Much like any Lebanese meal, it all begins with hummus. If you don’t know what hummus is, it’s a dish made of chickpeas… hang on, if you don’t know what hummus is, what are you doing reading this? At the end of the third millennium BC a revolution in the consumption of chickpeas occurred in Mesopotamia, in the Akkadian empire to be specific. For centuries people were used to eating chickpeas whole, until someone thought to mash them and add some olive oil.



This simple innovation caused huge controversy in Akkadian food circles. Commoners took to the new dish with gusto, and it became very popular in cities like Uruk and Mari. But the aristocracy felt threatened and the clerics in particular despised this attack on the integrity of the spherical chickpea. As the priest Gummar of Ur put it: ‘This barbarous mashing of the perfect chickpea is nothing short of blasphemy’. (From a clay tablet found in Tall Kayf.)



This debate was to rage on for centuries, and the legacy of the anti-hummus camp still survives in the form of the hummus-balila abomination, which is nothing more than chickpeas in a plate with no mashing or chopping involved. But in the triumph of the hummus we see the first serious challenge to the authority of the clerics and the aristocracy in the Middle East. It was to be a victory for commoners against the puritanism and stuffiness of the rulers. (Stuffing food will become a subject of controversy centuries later as we shall see.)


Our second course, if you excuse the pun, is the tabbouleh, the ‘princess of all salads’ as renowned Lebanese al-Nahda thinker Jameel al-Bustani called it. Tabbouleh was crucial to the formation of a new Levantine identity under Ottoman rule, exploiting the Ottomans’ weakness when it came to salads despite their otherwise impeccable culinary achievements. To this day, Turkish salads remain half-hearted attempts at mixing vegetables unconvincingly. But I digress. 





The rise of tabbouleh coincided with the rise of fattoush, but this in fact was no coincidence. The two Levantine salads were the products of two different schools of thought that revolved around the philosophical question of how fine one should chop ingredients in a salad. The nationalist modernisers, intent on social and ethnic integration favoured the tabbouleh as a symbol of social cohesion, whereas rationalists preferred a salad like fattoush in which ‘each ingredient retained its identity.’ (An expression still common among Lebanese politicians until today.)



The conflict raged on for centuries and has not been resolved until today.
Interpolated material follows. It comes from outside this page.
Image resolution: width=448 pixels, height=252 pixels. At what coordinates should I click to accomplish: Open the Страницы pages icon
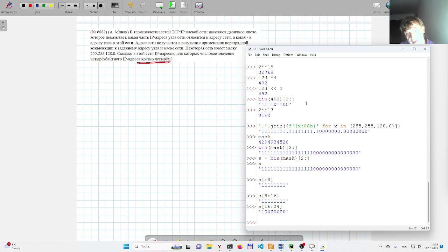pos(159,6)
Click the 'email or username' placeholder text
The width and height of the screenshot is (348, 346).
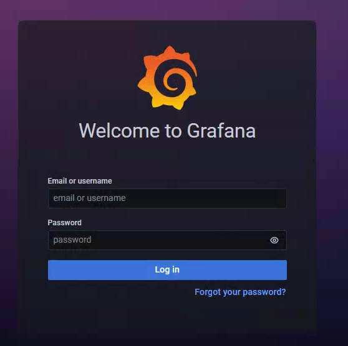[x=89, y=198]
One of the most difficult questions to answer in a Lebanese restaurant is ‘tabbouleh or fattoush?’ Whichever one chooses, the legacy of the historic conflict is always there. Attempts at reconciliation by ordering both are considered bad form.



However, the major food conflict in the 18th century was sparked off by Napoleon’s campaigns in the Levant. The rationalist emperor was incensed by the locals’ way of serving mezzeh dishes haphazardly with no clear order or sequence. As he wrote in one of his letters to his wife: “sometimes the hummus comes first, sometimes the tabbouleh, and one is lost for he does not know what to expect. I miss you very much.” The chaotic way of serving food as it became ready was an affront to the Emperor’s Enlightenment values, and he thought that his attempt to modernise the Levant had to start with altering this non-linear way of serving food.
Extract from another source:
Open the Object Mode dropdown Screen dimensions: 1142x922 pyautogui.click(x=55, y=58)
Napoleon recruited his chief food theorist Vincent Mangetout to wage his battle against the randomness of mezzeh. Mangetout set out to work, writing a pamphlet lambasting this practice and attributing the backwardness of the people of the Levant to this non-sequential way of serving food. “Much like night follows day, it is the natural order of things to have a definite rhythm. The three-course French meal is the purest representation of this rational order, man stamping his authority on the world through reason and discipline.”



The pamphlet enraged locals from Syria to Lebanon to Palestine. Local circles were formed to organise opposition to Napoleon’s draconian reforms, and civic disobedience followed. Extremists took to eating their dessert first but they were criticised for being unnecessarily dramatic. Amidst the turmoil, a group of Lebanese thinkers influenced by European ideas yet keen to emphasise their own identity, found a compromise. The meal would begin with the mezzeh, but then progress to the main course and later fruits and desserts. As a result, people eating Lebanese food to this day still find that they are too full when the main course, usually grilled meat, arrives, but they are too shy to admit it so they try to force down a few morsels.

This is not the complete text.